In a world of relentless conflicts and wars, climate disasters, violence, discrimination, injustice and inequality, there’s no shortage of issues that can take a toll on our mental health. No one is immune. And everyone has a right to the highest attainable standard of mental health.
This includes the right to available, accessible and good quality care, as well as the right to liberty, independence and social inclusion. World Mental Health Day provides an opportunity to acknowledge and promote the importance of mental health and to prioritize availability and access to care and treatment. The theme for this year: “Mental health is a universal human right.”
Good mental health is crucial to our overall health and well-being, yet one in eight people around the world are living with mental-health conditions, according to the World Health Organization. Mental-health conditions are also affecting an increasing number of young people.
To be sure, mental health – which is misunderstood, stigmatized and often left untreated – has become a crisis. In the first year of the COVID-19 pandemic, for instance, the global prevalence of anxiety and depression increased by 25 per cent, with young people and women – two populations UNFPA serves – affected the most. Mental and physical health are connected, with anxiety and depression diminishing people’s quality of life as well as the lives of those around them.
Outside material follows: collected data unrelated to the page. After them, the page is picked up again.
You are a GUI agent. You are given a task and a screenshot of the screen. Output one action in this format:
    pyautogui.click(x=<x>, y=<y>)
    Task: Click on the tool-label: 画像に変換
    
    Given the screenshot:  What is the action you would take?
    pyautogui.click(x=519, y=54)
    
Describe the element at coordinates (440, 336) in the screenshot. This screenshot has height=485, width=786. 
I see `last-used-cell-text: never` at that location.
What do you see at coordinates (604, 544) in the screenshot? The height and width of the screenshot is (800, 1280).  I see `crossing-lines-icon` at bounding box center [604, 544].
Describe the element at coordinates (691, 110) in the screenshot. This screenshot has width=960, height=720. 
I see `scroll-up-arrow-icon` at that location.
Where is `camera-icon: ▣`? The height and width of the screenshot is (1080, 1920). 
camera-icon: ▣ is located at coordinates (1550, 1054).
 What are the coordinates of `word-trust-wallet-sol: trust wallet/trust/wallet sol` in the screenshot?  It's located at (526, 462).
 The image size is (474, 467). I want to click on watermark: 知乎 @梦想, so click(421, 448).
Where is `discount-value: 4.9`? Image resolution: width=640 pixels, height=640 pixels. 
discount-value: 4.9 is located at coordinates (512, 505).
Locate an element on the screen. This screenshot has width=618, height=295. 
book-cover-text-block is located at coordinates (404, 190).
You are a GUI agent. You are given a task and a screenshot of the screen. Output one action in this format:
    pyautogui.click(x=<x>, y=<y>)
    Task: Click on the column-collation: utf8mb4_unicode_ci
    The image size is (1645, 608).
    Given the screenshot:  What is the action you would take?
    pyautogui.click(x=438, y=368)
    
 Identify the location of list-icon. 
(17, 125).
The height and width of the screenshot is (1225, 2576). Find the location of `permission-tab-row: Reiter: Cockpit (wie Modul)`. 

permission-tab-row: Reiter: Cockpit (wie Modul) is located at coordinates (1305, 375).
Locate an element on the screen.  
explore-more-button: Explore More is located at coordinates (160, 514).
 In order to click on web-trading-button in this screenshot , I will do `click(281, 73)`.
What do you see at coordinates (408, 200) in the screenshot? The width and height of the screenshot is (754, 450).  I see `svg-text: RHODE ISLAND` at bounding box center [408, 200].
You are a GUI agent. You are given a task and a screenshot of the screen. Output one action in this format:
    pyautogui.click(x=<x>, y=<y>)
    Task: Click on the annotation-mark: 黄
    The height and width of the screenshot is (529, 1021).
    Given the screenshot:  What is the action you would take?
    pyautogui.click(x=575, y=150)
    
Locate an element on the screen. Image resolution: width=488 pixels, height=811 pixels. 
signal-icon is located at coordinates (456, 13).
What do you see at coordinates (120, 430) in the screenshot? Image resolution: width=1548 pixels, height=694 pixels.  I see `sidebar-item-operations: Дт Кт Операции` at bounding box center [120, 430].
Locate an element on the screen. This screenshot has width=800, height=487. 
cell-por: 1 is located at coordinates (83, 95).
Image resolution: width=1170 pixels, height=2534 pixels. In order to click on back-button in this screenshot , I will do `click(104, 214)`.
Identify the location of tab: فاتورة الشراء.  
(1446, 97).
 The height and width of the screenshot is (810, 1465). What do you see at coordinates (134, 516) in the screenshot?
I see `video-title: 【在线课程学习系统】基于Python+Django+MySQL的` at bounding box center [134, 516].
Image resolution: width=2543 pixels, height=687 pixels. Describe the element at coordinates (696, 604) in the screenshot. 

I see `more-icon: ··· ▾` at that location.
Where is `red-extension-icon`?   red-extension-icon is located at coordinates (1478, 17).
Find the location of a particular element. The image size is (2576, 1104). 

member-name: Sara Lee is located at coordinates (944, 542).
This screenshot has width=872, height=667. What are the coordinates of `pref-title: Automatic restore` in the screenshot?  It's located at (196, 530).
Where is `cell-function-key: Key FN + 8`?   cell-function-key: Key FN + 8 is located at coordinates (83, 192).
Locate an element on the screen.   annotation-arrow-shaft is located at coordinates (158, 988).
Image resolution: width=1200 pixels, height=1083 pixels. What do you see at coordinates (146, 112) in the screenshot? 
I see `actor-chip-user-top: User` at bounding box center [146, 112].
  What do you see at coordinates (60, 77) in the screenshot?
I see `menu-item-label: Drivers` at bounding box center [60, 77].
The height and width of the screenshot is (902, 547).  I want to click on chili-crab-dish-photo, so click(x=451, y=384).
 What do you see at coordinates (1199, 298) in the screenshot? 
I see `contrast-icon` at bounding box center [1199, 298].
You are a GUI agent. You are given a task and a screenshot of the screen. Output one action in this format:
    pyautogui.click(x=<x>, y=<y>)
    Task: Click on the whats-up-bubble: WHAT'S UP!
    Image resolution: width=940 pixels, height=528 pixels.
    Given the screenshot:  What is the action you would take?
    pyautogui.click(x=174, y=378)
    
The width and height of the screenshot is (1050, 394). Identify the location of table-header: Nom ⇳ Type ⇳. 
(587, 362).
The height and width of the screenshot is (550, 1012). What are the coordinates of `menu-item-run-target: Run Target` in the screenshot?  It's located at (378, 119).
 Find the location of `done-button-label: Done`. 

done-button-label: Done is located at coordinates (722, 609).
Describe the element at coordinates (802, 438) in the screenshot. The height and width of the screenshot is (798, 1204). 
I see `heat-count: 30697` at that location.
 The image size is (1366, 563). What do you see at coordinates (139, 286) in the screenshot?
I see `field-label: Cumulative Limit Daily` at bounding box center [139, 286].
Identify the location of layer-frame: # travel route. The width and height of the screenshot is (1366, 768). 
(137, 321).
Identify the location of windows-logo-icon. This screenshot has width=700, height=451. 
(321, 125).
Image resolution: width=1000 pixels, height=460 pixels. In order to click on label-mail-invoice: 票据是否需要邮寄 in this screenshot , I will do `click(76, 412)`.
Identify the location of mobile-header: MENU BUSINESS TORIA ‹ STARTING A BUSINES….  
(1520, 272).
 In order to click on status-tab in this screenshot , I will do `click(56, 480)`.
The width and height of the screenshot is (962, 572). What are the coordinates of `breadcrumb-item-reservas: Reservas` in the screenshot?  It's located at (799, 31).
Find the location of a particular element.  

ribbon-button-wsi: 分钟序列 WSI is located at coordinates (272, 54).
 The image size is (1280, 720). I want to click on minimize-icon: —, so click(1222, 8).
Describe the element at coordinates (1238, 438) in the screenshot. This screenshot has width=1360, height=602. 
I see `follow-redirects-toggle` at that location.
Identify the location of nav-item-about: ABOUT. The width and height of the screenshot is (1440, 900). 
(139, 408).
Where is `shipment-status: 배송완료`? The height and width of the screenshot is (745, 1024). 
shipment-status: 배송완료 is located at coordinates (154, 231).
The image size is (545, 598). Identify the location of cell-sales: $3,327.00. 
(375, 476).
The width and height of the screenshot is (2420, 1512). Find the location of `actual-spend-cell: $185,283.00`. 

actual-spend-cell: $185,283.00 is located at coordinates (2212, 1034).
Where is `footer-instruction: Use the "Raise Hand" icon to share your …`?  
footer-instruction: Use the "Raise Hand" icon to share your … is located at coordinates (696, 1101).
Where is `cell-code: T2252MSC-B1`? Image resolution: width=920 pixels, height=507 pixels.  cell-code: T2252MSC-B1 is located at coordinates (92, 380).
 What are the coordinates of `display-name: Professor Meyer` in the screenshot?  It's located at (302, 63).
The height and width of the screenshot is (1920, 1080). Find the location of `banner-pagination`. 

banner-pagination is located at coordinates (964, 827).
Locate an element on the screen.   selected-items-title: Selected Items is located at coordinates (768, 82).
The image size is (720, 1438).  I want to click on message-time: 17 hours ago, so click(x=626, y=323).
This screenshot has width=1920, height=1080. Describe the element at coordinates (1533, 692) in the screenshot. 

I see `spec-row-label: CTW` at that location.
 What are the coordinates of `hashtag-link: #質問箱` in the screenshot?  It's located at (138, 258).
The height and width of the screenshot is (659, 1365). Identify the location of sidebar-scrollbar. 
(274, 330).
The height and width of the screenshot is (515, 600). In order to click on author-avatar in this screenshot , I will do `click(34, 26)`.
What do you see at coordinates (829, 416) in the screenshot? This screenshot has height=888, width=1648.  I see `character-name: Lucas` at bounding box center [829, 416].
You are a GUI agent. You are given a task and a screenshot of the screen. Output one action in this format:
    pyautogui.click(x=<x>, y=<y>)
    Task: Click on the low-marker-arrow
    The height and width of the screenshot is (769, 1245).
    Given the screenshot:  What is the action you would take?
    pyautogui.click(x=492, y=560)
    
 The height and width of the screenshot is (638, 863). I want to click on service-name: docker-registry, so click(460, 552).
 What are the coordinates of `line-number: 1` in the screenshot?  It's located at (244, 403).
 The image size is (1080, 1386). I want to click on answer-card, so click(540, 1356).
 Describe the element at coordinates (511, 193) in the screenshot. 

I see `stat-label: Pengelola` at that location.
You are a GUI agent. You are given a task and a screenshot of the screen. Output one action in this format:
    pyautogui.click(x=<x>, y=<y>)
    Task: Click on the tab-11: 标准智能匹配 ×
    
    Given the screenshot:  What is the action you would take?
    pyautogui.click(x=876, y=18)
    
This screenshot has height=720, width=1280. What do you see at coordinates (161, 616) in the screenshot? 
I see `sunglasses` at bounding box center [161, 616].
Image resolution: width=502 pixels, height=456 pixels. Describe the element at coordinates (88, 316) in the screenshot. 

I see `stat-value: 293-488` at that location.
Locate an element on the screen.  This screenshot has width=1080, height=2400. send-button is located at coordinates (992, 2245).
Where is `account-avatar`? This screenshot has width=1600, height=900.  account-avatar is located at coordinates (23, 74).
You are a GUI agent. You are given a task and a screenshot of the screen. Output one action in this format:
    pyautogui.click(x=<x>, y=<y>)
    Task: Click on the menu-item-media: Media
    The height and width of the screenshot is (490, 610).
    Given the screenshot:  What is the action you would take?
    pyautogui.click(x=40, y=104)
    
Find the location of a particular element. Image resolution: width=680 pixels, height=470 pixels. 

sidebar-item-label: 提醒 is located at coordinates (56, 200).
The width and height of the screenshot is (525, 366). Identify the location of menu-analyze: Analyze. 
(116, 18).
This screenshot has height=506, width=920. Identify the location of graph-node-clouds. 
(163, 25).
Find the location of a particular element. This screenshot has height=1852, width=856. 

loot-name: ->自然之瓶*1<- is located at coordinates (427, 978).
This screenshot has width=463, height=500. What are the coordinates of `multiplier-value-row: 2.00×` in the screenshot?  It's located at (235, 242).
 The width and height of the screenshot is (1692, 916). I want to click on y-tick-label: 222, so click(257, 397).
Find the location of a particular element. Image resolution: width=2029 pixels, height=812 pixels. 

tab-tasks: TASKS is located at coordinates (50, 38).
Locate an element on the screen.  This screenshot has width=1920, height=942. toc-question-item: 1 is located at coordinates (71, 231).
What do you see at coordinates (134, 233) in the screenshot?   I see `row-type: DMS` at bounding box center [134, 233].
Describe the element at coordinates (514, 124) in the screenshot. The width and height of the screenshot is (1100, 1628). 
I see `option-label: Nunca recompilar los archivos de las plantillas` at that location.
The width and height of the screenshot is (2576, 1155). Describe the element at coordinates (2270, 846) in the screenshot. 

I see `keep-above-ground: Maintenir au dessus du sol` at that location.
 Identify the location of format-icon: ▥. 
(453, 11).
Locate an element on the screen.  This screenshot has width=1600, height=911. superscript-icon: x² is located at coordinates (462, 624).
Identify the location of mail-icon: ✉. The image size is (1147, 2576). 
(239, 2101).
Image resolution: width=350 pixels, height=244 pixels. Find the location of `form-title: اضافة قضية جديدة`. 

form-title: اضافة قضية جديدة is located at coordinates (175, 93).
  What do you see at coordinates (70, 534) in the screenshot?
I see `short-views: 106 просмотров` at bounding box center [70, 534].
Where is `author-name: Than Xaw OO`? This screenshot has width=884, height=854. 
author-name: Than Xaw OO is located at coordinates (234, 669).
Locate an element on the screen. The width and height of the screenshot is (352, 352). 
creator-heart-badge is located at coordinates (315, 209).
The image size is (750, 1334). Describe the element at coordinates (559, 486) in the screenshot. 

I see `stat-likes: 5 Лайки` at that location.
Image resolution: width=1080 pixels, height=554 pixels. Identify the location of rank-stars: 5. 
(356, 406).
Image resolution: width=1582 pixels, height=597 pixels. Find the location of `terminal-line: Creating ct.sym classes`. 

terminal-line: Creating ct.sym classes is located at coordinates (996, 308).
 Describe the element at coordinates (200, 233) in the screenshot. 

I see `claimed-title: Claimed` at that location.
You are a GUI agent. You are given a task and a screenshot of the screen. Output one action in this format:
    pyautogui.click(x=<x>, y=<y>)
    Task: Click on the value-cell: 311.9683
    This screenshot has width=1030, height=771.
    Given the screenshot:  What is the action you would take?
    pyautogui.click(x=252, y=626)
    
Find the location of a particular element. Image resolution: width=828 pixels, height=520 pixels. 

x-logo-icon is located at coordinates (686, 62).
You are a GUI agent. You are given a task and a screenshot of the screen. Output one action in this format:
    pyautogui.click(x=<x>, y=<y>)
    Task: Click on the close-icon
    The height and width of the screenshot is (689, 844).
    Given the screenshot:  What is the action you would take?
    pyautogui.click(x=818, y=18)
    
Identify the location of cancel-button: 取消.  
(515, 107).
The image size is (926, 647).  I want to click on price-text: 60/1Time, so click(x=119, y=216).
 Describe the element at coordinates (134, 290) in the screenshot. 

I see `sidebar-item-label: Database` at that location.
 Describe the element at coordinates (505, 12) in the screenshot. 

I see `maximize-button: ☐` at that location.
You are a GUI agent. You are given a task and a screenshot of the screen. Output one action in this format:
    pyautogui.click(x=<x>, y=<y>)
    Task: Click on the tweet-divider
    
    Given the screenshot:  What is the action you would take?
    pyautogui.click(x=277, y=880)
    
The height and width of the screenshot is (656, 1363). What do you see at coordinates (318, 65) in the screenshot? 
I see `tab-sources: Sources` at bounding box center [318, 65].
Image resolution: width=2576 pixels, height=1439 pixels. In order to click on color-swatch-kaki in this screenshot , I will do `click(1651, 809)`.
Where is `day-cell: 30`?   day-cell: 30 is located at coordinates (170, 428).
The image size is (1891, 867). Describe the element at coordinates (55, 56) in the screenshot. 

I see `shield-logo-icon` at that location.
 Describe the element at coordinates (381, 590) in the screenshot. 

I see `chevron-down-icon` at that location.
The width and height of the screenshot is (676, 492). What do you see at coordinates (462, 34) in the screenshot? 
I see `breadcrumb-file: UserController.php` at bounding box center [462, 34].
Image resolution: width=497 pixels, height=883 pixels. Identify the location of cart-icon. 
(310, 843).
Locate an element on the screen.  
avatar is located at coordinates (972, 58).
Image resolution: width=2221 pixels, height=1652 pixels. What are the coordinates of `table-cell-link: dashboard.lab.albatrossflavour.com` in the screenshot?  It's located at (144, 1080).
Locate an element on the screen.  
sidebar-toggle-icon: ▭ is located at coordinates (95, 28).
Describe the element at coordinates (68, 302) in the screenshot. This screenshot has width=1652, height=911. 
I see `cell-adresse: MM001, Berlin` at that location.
In our work at UNFPA, we see women and girls who have survived mental and physical traumas including gender-based violence, child marriage, female genital mutilation, obstetric fistula, online abuse and more. Other issues worsen women’s mental health, including unpaid labour, most of which is shouldered by women, and unintended pregnancy, which is often a factor in depression, according to the 2022 State of World Population report.
Further, with millions of people fleeing their homes amid protracted conflicts and climate disasters, today’s crises are becoming more widespread and complex, and they continue to take a disproportionate toll on women and girls. Such humanitarian crises produce psychological suffering and trauma that threaten people’s health and well-being and erode efforts for peacebuilding and recovery.
UNFPA is working closely with humanitarian and development partners to provide life-saving sexual and reproductive health services and to integrate urgently needed services for gender-based violence in emergencies, as well as to provide mental health and psychosocial support.
Advancing gender equality, ending gender-based violence and harmful practices, eliminating traumatic birth injuries, and providing comprehensive sexuality education and voluntary family-planning services to address unintended pregnancy all contribute to the human right of health of body and mind – not to mention a safer and more just world.